相思相愛(園長だより11月)

お話をしながら、カメラはお腹の前で、さりげなく撮影します。子どもたちの自然な笑顔がかわいいのは当然ですが、先生たちのハツラツとした表情もなかなかステキ。心の底から子どもを愛しています。クラスはいわば十数人きょうだい、計画があり、指導もあります。大変です。子ども好きだけでは務まらないお仕事。そんな先生たちを応援しつつ、園内をウロウロして子どもたちに笑顔を届けるのが園長。もうしばらく、跳んで走れる「ジイジ」でいますね。

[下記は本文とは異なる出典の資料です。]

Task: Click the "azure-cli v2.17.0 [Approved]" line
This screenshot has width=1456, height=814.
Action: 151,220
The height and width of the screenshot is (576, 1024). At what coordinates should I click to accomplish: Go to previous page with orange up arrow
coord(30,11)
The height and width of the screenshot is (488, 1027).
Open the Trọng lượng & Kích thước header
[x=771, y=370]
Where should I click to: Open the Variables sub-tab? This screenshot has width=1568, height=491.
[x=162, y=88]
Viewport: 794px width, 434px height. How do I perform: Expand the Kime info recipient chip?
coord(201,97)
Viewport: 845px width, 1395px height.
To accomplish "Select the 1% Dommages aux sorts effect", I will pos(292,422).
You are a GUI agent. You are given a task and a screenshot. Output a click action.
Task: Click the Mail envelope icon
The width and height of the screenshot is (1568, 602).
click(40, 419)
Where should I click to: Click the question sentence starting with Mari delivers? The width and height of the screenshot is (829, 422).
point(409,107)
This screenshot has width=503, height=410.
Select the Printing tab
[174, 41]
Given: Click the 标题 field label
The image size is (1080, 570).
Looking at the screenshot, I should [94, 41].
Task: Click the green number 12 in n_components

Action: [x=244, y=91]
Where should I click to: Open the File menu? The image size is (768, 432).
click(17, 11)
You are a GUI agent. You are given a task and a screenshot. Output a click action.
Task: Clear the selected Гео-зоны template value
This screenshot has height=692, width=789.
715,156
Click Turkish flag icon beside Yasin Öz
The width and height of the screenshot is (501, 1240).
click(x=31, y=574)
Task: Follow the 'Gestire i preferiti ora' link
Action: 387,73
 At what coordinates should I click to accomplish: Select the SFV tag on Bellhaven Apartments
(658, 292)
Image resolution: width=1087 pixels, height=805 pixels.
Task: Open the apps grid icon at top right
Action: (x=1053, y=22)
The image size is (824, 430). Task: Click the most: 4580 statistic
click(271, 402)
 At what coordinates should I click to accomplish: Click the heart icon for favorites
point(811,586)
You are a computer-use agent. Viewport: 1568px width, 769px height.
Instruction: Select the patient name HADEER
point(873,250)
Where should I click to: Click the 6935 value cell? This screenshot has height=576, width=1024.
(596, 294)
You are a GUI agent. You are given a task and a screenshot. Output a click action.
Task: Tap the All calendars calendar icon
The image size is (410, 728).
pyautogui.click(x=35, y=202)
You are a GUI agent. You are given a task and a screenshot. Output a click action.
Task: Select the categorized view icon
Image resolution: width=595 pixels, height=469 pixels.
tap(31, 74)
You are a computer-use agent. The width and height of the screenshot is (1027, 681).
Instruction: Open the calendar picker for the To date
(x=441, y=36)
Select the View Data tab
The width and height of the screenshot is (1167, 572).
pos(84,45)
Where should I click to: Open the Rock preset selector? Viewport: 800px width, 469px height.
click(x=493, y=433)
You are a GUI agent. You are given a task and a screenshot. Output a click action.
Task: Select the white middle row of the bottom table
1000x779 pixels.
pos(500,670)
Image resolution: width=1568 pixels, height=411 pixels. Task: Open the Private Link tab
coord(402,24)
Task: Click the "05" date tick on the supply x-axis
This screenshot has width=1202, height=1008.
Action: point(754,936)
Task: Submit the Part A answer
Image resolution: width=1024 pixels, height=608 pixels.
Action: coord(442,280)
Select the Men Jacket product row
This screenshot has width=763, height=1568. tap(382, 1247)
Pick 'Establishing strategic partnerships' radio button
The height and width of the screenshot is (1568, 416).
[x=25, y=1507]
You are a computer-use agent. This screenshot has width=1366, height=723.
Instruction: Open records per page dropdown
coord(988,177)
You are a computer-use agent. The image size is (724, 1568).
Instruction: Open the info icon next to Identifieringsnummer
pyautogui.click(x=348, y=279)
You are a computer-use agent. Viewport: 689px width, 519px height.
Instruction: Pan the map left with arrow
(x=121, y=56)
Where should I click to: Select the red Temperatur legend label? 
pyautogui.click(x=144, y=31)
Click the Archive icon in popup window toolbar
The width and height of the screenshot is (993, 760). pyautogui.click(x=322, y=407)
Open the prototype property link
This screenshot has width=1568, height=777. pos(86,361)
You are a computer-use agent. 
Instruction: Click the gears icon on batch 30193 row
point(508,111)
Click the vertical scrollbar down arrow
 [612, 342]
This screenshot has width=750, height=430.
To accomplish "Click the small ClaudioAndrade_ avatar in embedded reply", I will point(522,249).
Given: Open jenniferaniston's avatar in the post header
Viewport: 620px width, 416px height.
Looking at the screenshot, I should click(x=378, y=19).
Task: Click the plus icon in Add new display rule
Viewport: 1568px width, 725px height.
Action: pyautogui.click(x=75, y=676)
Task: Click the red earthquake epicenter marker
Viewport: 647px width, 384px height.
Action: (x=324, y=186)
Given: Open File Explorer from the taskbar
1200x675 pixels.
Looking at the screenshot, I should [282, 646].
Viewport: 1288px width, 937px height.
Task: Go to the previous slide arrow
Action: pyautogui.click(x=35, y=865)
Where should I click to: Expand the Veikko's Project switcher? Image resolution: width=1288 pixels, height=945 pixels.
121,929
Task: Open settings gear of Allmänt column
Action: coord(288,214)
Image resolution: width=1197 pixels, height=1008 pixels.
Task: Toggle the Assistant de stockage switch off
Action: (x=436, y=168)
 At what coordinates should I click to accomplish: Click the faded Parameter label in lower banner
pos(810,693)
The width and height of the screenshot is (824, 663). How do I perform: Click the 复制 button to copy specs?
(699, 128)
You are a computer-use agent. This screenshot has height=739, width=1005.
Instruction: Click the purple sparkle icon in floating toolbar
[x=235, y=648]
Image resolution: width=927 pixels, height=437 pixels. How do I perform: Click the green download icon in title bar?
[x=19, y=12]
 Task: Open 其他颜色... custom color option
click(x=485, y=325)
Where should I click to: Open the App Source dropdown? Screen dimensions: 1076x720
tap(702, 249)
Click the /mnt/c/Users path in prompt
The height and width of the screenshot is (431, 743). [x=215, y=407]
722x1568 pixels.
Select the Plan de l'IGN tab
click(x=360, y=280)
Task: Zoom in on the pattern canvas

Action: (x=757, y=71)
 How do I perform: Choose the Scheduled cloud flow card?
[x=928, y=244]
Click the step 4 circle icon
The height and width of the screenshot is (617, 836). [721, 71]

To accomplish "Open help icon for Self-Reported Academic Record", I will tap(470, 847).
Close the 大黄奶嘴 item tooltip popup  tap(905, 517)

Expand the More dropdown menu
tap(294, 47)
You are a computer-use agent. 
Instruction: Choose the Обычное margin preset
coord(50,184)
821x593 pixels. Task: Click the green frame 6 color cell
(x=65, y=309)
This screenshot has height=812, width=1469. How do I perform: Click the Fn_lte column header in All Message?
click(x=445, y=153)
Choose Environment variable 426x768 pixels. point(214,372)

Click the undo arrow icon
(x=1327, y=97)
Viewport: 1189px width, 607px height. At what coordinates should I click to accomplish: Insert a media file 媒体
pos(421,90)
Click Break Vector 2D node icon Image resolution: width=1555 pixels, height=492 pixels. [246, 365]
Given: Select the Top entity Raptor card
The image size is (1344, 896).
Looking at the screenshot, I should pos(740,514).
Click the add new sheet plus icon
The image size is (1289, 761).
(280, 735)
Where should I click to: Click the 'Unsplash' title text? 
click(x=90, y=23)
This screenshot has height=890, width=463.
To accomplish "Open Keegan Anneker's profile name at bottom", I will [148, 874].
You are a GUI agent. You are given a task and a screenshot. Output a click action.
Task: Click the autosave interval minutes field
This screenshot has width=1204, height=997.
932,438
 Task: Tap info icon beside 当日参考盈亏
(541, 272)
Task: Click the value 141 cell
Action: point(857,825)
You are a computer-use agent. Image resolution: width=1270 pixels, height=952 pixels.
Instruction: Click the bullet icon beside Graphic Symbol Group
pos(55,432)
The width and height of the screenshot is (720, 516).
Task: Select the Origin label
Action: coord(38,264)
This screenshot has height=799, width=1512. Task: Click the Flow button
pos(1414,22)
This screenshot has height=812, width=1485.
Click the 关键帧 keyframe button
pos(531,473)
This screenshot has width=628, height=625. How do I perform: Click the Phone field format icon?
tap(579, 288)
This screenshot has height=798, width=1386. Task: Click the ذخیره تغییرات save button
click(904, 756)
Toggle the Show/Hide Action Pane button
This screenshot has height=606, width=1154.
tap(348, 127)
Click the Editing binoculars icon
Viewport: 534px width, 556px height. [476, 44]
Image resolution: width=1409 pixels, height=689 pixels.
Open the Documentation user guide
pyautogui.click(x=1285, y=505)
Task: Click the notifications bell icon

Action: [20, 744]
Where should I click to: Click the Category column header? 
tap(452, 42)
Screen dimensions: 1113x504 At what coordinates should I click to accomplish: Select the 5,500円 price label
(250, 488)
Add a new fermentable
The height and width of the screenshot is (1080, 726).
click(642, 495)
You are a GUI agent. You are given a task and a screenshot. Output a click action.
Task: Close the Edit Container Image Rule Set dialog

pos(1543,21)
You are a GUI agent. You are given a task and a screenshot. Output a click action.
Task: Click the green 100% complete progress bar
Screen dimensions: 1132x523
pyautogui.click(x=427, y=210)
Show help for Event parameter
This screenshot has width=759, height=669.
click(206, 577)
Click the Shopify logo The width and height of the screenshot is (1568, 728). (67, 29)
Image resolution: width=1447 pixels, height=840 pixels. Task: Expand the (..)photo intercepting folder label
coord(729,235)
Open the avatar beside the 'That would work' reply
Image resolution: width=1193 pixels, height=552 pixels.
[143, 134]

祖父母の会を開きました。会場はご本山。メインは瓶に色とりどりのドライフラワーやドングリなどを詰め、洗濯のりを注いで固定する「ボトルハーバリウム」作り。うーん、何を入れようか、考える孫を気長に見守るジイジ、バアバ。たくさんのかわいい作品ができました。竹とんぼ、なんでおじいちゃんは飛ばせるの?みなさん、紙や木や布でいっぱい遊んだ「昭和の子」。遊ぶ力はさすがです。お弁当を食べる頃には薄日が差して、境内あちこちで小さな仲良しの輪ができました。孫は祖父母から「やさしさ」をもらい、祖父母は孫から「元気」をもらう、相思相愛、相互補完。ご本山がやわらかな空気に満ちていました。

93歳の義母が転んで骨折して入院しました。西陣に生まれ育ち、比叡山麓、大津坂本の里坊に嫁いで数十年、多忙な夫を支え、小僧さんの世話やお客様の応対、庭掃除など、お寺の一切を取り仕切ってきた気丈な人です。入院したらまわりは病人ばかり、気が滅入って食欲が全くでない…痩せる一方です。娘ふたり、電話で思案に暮れていました。

ある朝、長男が磯で小さなカマスを釣ってきました。明日は日曜日、これ持って行ったらどう?孫が釣ってきた魚なら食べるよ、きっと。案の定、「病院食はおいしくないのよ…」おしゃべりしながら、お魚はペロリ。次の週は三男がタコ焼きを買っていきました。四つ食べた!今度は豊川から次男が名物の稲荷寿司を。「いっしょに食べよう」。三つ食べた!気力が戻ったのか、先週は立って歩くようになりました。

食べた!立った!歩いた!一喜一憂。おばあちゃんと孫たち、二十数年前とすっかり立場が逆転ですが、孫はおばあちゃんに「元気」を、おばあちゃんは孫に「やさしさ」を贈るのは同じ。今年もおばあちゃんを囲む忘年会ができそう。孫は男子6人、まだ独身。長生きしてください。

新聞をみてびっくり。菊花マラソン、毎年5キロに参加していたのに、どうしたことか、気の迷い、10キロコースに申し込んでいました。未知のコース、1時間ぐらいかかります。この歳になってドキドキ体験ができるのは、幸せなのかもしれません。